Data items
= = = = = = =
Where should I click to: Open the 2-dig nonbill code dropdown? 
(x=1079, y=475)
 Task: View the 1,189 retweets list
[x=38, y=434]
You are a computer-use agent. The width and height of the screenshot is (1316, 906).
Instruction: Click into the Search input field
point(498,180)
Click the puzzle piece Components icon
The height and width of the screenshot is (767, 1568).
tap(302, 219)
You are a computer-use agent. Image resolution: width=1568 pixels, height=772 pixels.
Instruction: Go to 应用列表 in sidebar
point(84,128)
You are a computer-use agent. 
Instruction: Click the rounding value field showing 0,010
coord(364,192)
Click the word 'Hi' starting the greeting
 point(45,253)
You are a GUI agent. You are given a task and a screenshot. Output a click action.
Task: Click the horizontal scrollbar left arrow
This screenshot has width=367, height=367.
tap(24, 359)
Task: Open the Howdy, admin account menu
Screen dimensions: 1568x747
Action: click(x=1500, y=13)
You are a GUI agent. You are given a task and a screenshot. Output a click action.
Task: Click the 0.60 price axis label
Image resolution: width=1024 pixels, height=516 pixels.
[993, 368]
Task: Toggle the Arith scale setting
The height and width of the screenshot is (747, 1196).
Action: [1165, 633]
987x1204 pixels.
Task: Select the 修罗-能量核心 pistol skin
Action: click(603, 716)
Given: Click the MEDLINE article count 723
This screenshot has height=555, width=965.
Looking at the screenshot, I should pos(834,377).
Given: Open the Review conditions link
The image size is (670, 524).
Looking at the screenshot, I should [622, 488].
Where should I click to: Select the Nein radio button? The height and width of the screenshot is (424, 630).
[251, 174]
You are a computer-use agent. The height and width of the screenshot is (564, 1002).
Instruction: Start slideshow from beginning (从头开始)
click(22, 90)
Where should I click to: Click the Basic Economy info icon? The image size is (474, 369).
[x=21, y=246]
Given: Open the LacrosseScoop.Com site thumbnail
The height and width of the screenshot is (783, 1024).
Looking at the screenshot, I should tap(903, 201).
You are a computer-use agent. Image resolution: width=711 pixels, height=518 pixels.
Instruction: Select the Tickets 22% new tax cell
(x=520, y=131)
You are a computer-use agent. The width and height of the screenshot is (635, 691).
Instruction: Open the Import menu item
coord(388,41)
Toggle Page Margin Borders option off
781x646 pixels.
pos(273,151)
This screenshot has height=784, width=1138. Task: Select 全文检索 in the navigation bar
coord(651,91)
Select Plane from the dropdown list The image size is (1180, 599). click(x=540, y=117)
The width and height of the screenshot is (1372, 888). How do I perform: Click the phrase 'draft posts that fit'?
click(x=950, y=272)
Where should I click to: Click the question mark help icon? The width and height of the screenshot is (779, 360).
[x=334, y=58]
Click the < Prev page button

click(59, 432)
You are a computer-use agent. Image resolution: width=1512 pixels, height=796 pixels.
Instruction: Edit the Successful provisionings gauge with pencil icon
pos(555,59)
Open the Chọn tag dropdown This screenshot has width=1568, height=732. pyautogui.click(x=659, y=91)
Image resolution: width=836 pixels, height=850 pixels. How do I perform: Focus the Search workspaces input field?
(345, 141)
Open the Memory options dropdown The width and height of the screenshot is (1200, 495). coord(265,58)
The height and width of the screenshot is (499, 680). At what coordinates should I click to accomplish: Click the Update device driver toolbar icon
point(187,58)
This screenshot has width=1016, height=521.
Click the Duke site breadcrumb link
= = = = = = =
[Your assignment] The records above must be written out again exactly.

[Exercise result]
Where should I click to: Open the 2-dig nonbill code dropdown? 
(x=1079, y=475)
 Task: View the 1,189 retweets list
[x=38, y=434]
You are a computer-use agent. The width and height of the screenshot is (1316, 906).
Instruction: Click into the Search input field
point(498,180)
Click the puzzle piece Components icon
The height and width of the screenshot is (767, 1568).
tap(302, 219)
You are a computer-use agent. Image resolution: width=1568 pixels, height=772 pixels.
Instruction: Go to 应用列表 in sidebar
point(84,128)
You are a computer-use agent. 
Instruction: Click the rounding value field showing 0,010
coord(364,192)
Click the word 'Hi' starting the greeting
 point(45,253)
You are a GUI agent. You are given a task and a screenshot. Output a click action.
Task: Click the horizontal scrollbar left arrow
This screenshot has width=367, height=367.
tap(24, 359)
Task: Open the Howdy, admin account menu
Screen dimensions: 1568x747
Action: click(x=1500, y=13)
You are a GUI agent. You are given a task and a screenshot. Output a click action.
Task: Click the 0.60 price axis label
Image resolution: width=1024 pixels, height=516 pixels.
[993, 368]
Task: Toggle the Arith scale setting
The height and width of the screenshot is (747, 1196).
Action: [1165, 633]
987x1204 pixels.
Task: Select the 修罗-能量核心 pistol skin
Action: click(603, 716)
Given: Click the MEDLINE article count 723
This screenshot has height=555, width=965.
Looking at the screenshot, I should pos(834,377).
Given: Open the Review conditions link
The image size is (670, 524).
Looking at the screenshot, I should [622, 488].
Where should I click to: Select the Nein radio button? The height and width of the screenshot is (424, 630).
[251, 174]
You are a computer-use agent. The height and width of the screenshot is (564, 1002).
Instruction: Start slideshow from beginning (从头开始)
click(22, 90)
Where should I click to: Click the Basic Economy info icon? The image size is (474, 369).
[x=21, y=246]
Given: Open the LacrosseScoop.Com site thumbnail
The height and width of the screenshot is (783, 1024).
Looking at the screenshot, I should tap(903, 201).
You are a computer-use agent. Image resolution: width=711 pixels, height=518 pixels.
Instruction: Select the Tickets 22% new tax cell
(x=520, y=131)
You are a computer-use agent. The width and height of the screenshot is (635, 691).
Instruction: Open the Import menu item
coord(388,41)
Toggle Page Margin Borders option off
781x646 pixels.
pos(273,151)
This screenshot has height=784, width=1138. Task: Select 全文检索 in the navigation bar
coord(651,91)
Select Plane from the dropdown list The image size is (1180, 599). click(x=540, y=117)
The width and height of the screenshot is (1372, 888). How do I perform: Click the phrase 'draft posts that fit'?
click(x=950, y=272)
Where should I click to: Click the question mark help icon? The width and height of the screenshot is (779, 360).
[x=334, y=58]
Click the < Prev page button

click(59, 432)
You are a computer-use agent. Image resolution: width=1512 pixels, height=796 pixels.
Instruction: Edit the Successful provisionings gauge with pencil icon
pos(555,59)
Open the Chọn tag dropdown This screenshot has width=1568, height=732. pyautogui.click(x=659, y=91)
Image resolution: width=836 pixels, height=850 pixels. How do I perform: Focus the Search workspaces input field?
(345, 141)
Open the Memory options dropdown The width and height of the screenshot is (1200, 495). coord(265,58)
The height and width of the screenshot is (499, 680). At what coordinates should I click to accomplish: Click the Update device driver toolbar icon
point(187,58)
This screenshot has width=1016, height=521.
Click the Duke site breadcrumb link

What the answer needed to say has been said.